A World Without Email – Year 2, Weeks 11 to 14 (Email as a Collaboration Tool? No, Thanks!)

Gran Canaria - Driving through the countrysideDuring the course of yesterday a couple of tweets (Thanks, Sandy & Stewart!) over at Twitter (Where I nowadays get most of my dynamic feeds, I must admit) I got a couple of strong reminders to eventually share with folks a quick update on how I have been doing over the last few days, in this case, weeks, living "A World Without Email", that is, giving up e-mail at work. And here I am, once again, putting together another blog post where I will be sharing a quick update on how things are going.

I cannot believe that it’s been four weeks already since I last blogged on the topic, but I guess that’s what happens when you keep having fun, eh? However, I am starting to think that it may not be such a bad idea to eventually share the progress reports over at my Flickr account on a weekly basis and then perhaps recap every month on a single blog post detailing what’s been going on throughout those weeks. That way I will avoid boring you to death with countless progress reports entries on this blog on detailing what it is like not using email at work. I know I may not be able to share some further insights on interesting links I may bump into, but I think I am willing to give it a try.

If you would want to still see those weekly progress reports here in this blog, leave a quick comment sharing thoughts and I will try to accommodate accordingly. For now though I am just going to point you to each of the different weekly reports from the last four weeks and just share with you a screen shot from the last one of those, so that you can see what’s been happening. Thus here it goes:

A World Without Email - Year 2, Week 14

As you would be able to see, things have been going exceedingly well over the last few weeks, except perhaps for last week, week 14, where both Wednesday and Thursday were just far too email centric and I think I may know what the reason was. People couldn’t find me online readily to engage through my usual various social software tools, more than anything else because of how incredibly busy those couple of days were with what I call meetings galore, which means people decided to send me an email instead. That would teach me again next time to take care of my agenda and schedule much better than what I did last week!

Either way, the rest of the other weeks things have settled down on that limit of roughly 20 to 30 emails a week, which I think is rather nice if I compare the results during those very same weeks last year. I was just getting started with the experiment and was averaging 42 emails a week. This time around, in year 2, that average is down to 27 emails a week, which means that, if things continue to go like they did last year, by the end of this year I may have well exceeded my follow up challenge of receiving 20 or less emails a week on a really consistent basis. Exciting stuff! I can’t wait to see what would happen then, but I guess we will have to wait and go step by step …

Ok, now on to the interesting couple of links I would want to share with you folks to give you an idea of how I think email is going to have a tough time surviving in its current (mis)use. Let’s get things rolling!

Five people collaborating on a tender via mail…

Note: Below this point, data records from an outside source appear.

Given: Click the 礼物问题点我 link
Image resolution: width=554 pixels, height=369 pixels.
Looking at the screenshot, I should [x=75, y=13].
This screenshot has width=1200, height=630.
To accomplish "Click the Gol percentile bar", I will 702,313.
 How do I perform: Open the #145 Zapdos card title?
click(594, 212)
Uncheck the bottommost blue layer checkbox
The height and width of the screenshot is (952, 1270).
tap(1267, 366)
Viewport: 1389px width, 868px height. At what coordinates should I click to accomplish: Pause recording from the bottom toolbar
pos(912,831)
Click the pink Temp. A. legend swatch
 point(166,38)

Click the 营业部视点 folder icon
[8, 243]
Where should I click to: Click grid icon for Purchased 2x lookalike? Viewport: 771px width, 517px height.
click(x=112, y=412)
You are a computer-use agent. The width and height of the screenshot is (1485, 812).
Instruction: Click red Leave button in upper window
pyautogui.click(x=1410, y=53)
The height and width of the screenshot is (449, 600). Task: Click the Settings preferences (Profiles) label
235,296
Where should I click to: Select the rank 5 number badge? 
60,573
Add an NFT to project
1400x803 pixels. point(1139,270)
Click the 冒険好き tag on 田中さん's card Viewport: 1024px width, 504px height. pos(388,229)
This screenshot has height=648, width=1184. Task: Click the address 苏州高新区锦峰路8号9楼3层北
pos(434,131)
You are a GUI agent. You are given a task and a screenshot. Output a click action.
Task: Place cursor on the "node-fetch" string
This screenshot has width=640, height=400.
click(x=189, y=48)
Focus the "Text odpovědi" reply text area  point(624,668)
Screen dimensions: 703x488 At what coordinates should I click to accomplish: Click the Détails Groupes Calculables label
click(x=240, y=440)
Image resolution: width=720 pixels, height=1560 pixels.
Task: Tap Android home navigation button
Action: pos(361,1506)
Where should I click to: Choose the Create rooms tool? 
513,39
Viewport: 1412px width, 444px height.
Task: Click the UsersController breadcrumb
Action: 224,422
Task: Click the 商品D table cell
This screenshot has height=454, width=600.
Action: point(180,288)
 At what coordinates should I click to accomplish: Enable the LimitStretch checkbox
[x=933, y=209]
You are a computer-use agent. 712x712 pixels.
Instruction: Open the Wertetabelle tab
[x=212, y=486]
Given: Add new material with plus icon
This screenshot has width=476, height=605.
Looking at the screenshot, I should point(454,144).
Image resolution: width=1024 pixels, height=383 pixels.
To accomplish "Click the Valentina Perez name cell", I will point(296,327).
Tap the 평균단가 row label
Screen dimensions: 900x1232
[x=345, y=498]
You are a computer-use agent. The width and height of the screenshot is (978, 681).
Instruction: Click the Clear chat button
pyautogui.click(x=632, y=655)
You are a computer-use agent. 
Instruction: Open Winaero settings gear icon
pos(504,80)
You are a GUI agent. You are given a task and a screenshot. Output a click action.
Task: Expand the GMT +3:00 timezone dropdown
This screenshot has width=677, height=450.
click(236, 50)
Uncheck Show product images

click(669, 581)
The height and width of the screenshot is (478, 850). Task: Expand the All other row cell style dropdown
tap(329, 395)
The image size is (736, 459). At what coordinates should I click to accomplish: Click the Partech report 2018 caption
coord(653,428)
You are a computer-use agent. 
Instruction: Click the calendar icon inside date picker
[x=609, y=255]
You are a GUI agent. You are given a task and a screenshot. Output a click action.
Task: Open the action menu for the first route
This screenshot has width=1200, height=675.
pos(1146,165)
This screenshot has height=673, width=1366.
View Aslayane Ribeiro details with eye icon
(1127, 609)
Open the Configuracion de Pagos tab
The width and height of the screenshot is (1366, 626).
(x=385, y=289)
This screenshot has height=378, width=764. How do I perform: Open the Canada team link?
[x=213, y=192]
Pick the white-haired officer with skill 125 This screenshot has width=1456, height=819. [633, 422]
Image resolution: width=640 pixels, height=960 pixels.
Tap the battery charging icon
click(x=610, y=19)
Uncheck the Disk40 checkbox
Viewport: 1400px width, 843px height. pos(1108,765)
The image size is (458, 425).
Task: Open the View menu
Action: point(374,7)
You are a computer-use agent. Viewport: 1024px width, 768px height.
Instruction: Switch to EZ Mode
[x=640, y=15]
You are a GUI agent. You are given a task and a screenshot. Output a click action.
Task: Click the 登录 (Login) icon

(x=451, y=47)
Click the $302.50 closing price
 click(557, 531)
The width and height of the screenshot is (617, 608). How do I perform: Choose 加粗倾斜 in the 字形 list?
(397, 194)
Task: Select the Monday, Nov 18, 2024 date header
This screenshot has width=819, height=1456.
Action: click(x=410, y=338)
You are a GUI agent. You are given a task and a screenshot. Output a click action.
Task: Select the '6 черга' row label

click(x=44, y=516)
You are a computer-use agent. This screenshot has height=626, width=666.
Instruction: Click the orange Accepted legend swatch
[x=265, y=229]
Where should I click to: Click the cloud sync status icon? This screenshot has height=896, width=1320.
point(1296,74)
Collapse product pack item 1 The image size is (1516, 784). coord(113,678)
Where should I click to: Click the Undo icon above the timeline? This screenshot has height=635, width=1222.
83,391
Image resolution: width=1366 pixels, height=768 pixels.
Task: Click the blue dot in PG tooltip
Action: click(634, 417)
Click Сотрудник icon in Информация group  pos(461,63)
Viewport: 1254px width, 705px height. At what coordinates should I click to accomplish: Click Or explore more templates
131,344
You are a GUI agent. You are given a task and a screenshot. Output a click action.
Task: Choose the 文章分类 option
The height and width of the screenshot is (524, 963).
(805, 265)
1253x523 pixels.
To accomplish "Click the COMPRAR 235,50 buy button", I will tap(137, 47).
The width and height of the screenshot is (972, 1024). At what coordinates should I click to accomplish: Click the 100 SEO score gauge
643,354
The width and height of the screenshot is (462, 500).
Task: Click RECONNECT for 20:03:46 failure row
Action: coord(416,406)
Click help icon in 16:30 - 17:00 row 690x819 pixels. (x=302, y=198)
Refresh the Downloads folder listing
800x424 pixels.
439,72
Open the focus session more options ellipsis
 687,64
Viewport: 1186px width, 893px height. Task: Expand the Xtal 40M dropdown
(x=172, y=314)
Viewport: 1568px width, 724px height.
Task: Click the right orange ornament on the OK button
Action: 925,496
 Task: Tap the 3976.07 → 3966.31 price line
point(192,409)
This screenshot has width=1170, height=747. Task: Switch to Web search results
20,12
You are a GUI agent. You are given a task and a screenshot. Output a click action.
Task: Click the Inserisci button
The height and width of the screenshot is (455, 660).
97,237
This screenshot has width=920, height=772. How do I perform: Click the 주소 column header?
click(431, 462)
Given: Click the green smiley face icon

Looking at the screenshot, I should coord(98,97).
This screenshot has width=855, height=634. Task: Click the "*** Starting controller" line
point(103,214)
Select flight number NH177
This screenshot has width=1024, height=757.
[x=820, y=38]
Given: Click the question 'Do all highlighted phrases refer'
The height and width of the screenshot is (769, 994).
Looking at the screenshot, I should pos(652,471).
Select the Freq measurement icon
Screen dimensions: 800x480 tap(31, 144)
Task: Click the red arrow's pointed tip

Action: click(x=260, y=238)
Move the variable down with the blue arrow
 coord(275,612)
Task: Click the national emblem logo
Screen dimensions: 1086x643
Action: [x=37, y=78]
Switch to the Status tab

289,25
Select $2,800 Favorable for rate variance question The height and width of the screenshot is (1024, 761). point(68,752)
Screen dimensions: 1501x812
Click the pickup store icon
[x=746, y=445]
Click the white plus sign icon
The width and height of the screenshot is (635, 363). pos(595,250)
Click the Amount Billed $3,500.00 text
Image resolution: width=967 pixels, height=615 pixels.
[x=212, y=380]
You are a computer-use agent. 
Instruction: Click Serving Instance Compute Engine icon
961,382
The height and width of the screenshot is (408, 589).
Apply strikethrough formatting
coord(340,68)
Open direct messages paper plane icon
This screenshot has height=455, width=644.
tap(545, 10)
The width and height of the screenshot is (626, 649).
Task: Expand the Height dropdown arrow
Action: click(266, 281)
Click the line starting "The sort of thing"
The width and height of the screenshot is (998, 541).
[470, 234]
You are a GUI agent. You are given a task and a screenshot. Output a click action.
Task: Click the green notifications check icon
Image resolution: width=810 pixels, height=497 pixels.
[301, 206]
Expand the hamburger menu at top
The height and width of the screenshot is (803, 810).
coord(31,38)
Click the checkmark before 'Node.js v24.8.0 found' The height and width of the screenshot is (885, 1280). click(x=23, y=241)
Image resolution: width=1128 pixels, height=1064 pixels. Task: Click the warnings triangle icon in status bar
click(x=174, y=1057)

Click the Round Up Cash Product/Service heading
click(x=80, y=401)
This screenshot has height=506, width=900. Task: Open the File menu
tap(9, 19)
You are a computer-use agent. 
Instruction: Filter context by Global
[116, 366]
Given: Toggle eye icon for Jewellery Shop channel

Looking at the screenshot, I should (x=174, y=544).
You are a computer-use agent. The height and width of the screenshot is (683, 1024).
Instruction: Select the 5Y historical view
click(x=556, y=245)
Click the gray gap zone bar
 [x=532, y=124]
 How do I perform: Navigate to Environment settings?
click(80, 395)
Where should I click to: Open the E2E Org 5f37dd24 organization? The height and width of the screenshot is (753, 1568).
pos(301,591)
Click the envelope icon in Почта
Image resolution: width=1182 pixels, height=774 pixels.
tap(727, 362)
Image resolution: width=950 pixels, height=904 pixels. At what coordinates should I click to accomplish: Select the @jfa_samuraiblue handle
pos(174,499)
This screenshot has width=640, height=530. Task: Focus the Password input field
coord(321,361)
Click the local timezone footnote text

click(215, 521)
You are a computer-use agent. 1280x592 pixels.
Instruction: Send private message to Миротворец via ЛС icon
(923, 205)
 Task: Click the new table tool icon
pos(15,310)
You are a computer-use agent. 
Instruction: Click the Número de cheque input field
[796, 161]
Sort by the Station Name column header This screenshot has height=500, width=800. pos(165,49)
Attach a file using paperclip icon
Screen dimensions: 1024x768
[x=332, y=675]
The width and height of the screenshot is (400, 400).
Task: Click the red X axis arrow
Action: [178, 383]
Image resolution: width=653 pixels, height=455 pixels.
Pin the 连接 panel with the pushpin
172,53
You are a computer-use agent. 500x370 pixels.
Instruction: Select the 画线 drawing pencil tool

Brilliant blog post put together by Oscar Berg, over at Content Management Connection, where he gets to describe the typical scenario we have all gotten exposed to over the course of the years on what it is like trying to collaborate through email with, say, five people to share and exchange feedback on a specific file. Pretty revealing discourse of interactions, I can tell you. You should read the blog post, because as you get to finish it you will be nodding rather heavily, strongly agreeing with a situation you have seen and experienced far too often! Perhaps too much…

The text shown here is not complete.